Last year, the 144th was established in Pennsylvania, meaning that any new area codes would have to include middle digits higher than 1.
That’s where the trouble lies for some office phone systems. Many companies have switches called “public branch exchanges,” or PBXs, that allow a few incoming phone lines to be split off to serve many more phones. Until 1991, these switches were designed to only recognize area codes with 1 or 0 in the middle.
Already this year, three of the new codes have been implemented around the country, and another dozen or so could be on line by year’s end.
“As time goes on there will be more and more telephonic black holes into which people without updated PBXs can not dial,” said Ken Branson, a spokesman for Bellcore, a consulting company owned by the “Baby Bells” which oversees the telephone numbering plan for North America.
The old switching systems must either be upgraded with new software or completely replaced. Software upgrades, which can only be done on newer systems, cost several hundred dollars, while whole new systems typically cost about $1,000 per phone line, with many companies requiring hundreds of lines.
So far, businesses have been lax about making the change.
Carol Mahony, who sells and services PBXs for AT&T in Chicago, said that only about 30 percent of her clients have made the software upgrade her company’s switches need.
“Within the last three months they’ve become more educated, but there is still a long way to go,” Mahony said.
How did DuPage, Lake and northern Cook Counties get the unlucky draw for the proposed new codes while the old, close-in suburbs to the west and south would get to keep their old 708 numbers?
The map-drawing process was a long one.
Last year, the Illinois Commerce Commission, following the advice of the telephone industry, suggested adding a new area code-630-to stave off an impending shortage of telephone numbers in 708.
At first, the commission suggested that all wireless communicators-primarily cellular phones and beepers-be given 630 area codes. But that proposal was shot down by the wireless phone industry, which considered it unfair.
Next, the commission suggested what some have called a “crazy quilt” approach, mixing the 630 area code in with 708 and 312, requiring everybody to dial 11 numbers for every call.
With that plan, area codes would no longer be aptly named, for they would no longer apply to an area. (Houston, incidentally, initiated just such an “overlay” area code March 1.)
Municipalities in the Chicago area hated this idea, though, and a number of governmental groups got together to hash out a better plan that would preserve the idea that area codes have geographic boundaries.
According to interviews with several people involved with drawing the new map, the group decided early on that to keep things understandable, the changes should mimic as much as possible the 1989 switch that put the suburbs into a new 708 area code while the city retained 312.
Since some areas would be fortunate enough to keep 708, it made sense to the group’s members to have that area remain a ring around the 312 area code.

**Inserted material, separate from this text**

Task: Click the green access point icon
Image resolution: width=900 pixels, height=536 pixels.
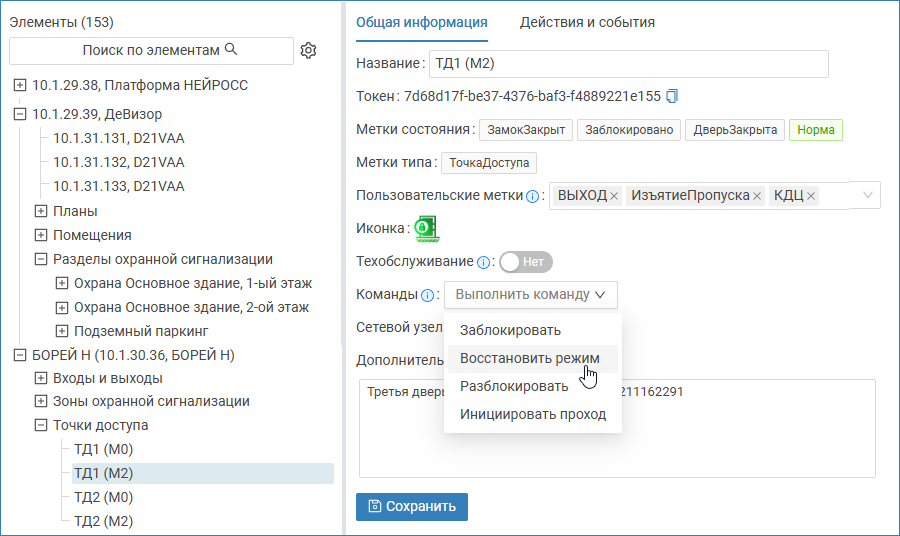Action: click(x=427, y=228)
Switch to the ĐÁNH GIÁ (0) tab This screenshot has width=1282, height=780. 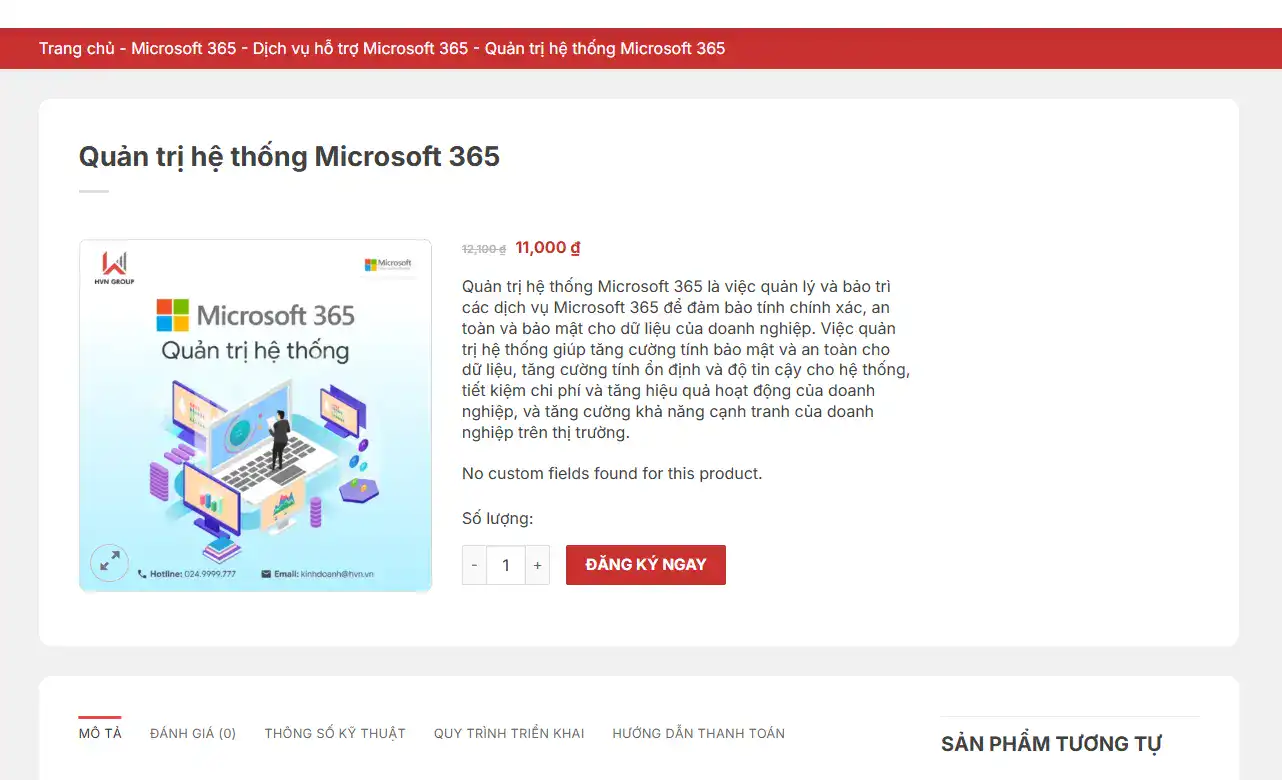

In one proposal, the group suggested adding one new area code that would reduce 708 to just suburban Cook County, and put Lake, DuPage, Kane and part of Will Counties in the new 630 zone. That way, the codes would generally move away from Chicago in rings, going from 312 to 708 to 630 to 815.
But the telephone industry suggested that future growth might require yet another new code within several years, so the group also developed a plan that would add not one, but two new area codes.
Under that plan, the northern portion of suburban Cook County was split out from 708 and joined with Lake County for one new area code (no number has been assigned to it yet), while DuPage County and half of Kane County were joined to become 630.
The two proposals were presented to the Illinois Commerce Commission, and last Friday, the hearing examiner announced that he preferred the three-way split, giving it a leg up on any other plans.
On Friday, the ICC will hear arguments on the plan from representatives of the telephone industry and government. On Monday, the commission will hold its final public hearings on the plan in Chicago and Wheaton.